CerS2 Overexpression Enhances Palmitoyl-CoA–Induced Cytotoxicity and Alters Ceramide Species Composition in Breast Cancer Cells
Lipids, 2026 (SCI-Expanded, Scopus)
- Yayın Türü: Makale / Tam Makale
- Basım Tarihi: 2026
- Doi Numarası: 10.1002/lipd.70071
- Dergi Adı: Lipids
- Derginin Tarandığı İndeksler: Science Citation Index Expanded (SCI-EXPANDED), Scopus, BIOSIS, Chemical Abstracts Core, EMBASE, MEDLINE, Natural Science Collection (ProQuest), Biological Science Database (ProQuest), Biomedical Reference Collection: Corporate Edition (EBSCO), Earth, Atmospheric, & Aquatic Science Collection (ProQuest), Health Research Premium Collection (ProQuest), Pharma Collection (ProQuest)

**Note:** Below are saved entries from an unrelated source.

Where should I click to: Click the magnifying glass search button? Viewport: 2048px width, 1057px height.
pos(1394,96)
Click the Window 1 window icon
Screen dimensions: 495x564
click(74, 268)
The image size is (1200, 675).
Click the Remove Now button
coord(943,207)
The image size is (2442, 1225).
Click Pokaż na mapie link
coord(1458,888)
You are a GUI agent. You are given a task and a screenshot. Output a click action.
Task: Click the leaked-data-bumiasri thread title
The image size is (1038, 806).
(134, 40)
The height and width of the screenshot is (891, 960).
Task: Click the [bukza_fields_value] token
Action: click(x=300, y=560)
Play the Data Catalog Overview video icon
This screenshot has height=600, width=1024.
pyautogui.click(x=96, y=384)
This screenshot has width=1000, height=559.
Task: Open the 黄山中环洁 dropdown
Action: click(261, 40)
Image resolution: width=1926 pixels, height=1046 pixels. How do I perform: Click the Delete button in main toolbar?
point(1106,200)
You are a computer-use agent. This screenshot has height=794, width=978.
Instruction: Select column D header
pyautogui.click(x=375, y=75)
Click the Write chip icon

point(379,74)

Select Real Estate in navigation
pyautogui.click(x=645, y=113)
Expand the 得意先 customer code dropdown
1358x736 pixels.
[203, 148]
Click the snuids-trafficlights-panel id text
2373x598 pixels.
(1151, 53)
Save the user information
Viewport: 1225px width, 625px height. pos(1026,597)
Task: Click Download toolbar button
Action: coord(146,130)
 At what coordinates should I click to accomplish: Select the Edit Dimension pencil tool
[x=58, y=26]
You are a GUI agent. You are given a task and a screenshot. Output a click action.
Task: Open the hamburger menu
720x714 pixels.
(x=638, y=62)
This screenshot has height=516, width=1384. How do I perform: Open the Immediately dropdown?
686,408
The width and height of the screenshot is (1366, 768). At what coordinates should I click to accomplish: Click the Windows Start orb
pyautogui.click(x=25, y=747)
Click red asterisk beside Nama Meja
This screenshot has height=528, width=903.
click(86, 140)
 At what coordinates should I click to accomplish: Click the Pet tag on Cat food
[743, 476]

- Anahtar Kelimeler: breast cancer, ceramide synthase 2, lipidomics, palmitoyl-CoA, sphingolipid metabolism, sphingosine-1-phosphate
- Akdeniz Üniversitesi Adresli: Evet
Özet
Sphingolipid metabolism, particularly the balance between pro-apoptotic ceramide and pro-survival sphingosine-1-phosphate (S1P), has been associated with breast cancer progression. The aim of the present study was to examine whether ceramide synthase 2 (CerS2) overexpression is associated with changes in increased palmitoyl-CoA (PCA) based ceramide buildup and cell fate changes in MCF-7 breast cancer cells, a hormone receptor–positive model. CERS2 plasmid transfected cells were treated with PCA and/or the CerS inhibitor, fumonisin B1 (FB1). Cell viability, the proliferation marker proliferating cell nuclear antigen (PCNA), apoptosis (TUNEL and cleaved caspase-3), and sphingolipid profiles were evaluated. High-dose PCA (100 μM) significantly reduced MTT signal and PCNA expression and increased apoptotic markers, with stronger effects in CerS2-overexpressing cells. Across short- and longer-term exposures, the response pattern was concentration- and time-responsive but not uniformly monotonic. Lipidomic analysis revealed that PCA and CerS2 overexpression increased C16 ceramide and very-long-chain ceramides (C22–C24), respectively. FB1 decreased the level of ceramide, elevated S1P and partly counteracted PCA-induced cytotoxicity. FB1 pre-treatment which was applied sequentially restricted but did not eliminate apoptosis. These findings indicate that CerS2 overexpression reshapes the cellular response to substrate-driven sphingolipid stress by altering acyl-chain–specific ceramide composition and the balance between ceramide- and S1P-associated signaling. Rather than reflecting isolated pathway effects, the results support a context-dependent role for CerS2 in modulating apoptotic sensitivity in MCF-7 breast cancer cells.